Hi, I’m trying to use Vsearch search to find and retain reads that have 90% query coverage to a primer sequence. Every time I run this job, I get an error “This job was terminated because it used more memory than it was allocated.” I read the job and tool error help which says that this error is often due to the user inputs or tool parameters. I also tried to read the Vsearch manual which honestly felt like I was reading a foreign language. Unfortunately, I have extremely limited knowledge on this subject and I don’t know what I am doing wrong.
Expand the input datasets and if you do not see any warnings about a mismatched datatype, then the data is probably OK. You could also “redetect” the datatype to double-check (pencil icon > Edit Attributes > Datatype > Redetect datatype).
That said, it sounds like the job may be running out of resources due to the number of reads (probably memory resources during indexing). Downsampling/subsampling the reads is one option. Setting up a Galaxy server with more dedicated resources is another.
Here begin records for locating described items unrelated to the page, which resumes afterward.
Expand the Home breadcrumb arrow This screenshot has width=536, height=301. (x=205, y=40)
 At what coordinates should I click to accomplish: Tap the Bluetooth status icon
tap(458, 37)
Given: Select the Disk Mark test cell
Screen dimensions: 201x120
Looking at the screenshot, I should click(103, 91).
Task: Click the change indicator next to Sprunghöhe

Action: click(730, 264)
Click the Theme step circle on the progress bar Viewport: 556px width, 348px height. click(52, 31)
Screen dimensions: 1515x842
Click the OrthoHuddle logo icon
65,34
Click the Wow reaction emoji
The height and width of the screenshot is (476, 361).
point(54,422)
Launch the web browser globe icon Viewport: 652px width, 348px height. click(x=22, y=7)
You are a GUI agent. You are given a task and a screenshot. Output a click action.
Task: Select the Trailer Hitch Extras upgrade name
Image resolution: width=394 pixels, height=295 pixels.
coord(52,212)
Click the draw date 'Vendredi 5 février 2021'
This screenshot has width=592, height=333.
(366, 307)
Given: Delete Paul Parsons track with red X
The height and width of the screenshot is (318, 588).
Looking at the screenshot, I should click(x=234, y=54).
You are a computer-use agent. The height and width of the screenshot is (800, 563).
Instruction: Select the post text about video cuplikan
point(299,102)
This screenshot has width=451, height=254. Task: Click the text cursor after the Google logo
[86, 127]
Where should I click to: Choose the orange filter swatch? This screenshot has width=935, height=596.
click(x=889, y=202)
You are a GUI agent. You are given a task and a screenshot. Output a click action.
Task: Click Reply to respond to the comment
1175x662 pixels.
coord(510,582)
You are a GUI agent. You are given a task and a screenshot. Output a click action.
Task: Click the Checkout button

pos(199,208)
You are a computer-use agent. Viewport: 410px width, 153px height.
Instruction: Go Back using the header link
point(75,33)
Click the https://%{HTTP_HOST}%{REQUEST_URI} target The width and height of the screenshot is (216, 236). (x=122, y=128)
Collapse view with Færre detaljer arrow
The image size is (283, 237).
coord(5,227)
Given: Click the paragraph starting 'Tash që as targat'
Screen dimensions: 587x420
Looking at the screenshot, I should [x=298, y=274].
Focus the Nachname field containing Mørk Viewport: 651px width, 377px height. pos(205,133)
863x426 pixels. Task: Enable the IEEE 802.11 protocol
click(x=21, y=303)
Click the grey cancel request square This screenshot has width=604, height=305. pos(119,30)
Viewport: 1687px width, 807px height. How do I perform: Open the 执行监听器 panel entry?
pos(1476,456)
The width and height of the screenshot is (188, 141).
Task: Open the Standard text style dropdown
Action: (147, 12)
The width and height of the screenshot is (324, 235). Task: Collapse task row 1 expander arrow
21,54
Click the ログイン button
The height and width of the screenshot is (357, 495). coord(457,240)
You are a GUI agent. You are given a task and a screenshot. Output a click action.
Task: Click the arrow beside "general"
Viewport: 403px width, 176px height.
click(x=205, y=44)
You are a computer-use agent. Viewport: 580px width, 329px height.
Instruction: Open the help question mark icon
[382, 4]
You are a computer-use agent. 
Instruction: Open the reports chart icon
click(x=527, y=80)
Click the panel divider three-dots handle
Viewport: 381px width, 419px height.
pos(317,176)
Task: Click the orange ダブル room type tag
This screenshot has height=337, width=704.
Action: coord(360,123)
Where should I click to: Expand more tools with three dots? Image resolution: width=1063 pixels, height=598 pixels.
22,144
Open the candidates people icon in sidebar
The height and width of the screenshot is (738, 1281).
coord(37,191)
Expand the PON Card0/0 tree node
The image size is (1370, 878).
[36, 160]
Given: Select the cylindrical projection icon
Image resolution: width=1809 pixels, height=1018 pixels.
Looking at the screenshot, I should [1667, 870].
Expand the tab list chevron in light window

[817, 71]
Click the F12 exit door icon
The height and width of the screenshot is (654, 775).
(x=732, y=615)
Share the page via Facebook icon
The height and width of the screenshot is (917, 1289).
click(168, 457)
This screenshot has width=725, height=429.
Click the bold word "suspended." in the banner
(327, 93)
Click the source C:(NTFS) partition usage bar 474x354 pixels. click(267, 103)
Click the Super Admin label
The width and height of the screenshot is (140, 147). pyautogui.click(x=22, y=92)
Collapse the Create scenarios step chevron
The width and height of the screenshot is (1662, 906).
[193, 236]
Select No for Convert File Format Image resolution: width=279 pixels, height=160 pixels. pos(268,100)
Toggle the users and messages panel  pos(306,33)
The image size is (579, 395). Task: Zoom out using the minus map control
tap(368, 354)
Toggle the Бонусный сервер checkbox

The GVL version of cloudman is the recommended option for scientists.
Using the latest version of the tool is also strongly recommended (check with the “Versions” pull-down menu at the top of the tool form).
For parameters: remove all filters, review the results (hits), then tune from there.
The Vsearch publication itself might be easier to interpret. Then the manual can be used as a specific reference. There is also a Google forum for this tool suite: https://groups.google.com/forum/#!forum/vsearch-forum
Thank you @jennaj for your detailed reply, it was very helpful!
I have around 13 million reads so you are probably right about this being the reason why I keep getting this error. I’d like to keep all my reads so am now trying to run vsearch directly on my computer.
Thanks for all the additional resources I will check out the galaxy tutorials and refer to the Google forum if I need more help with vsearch.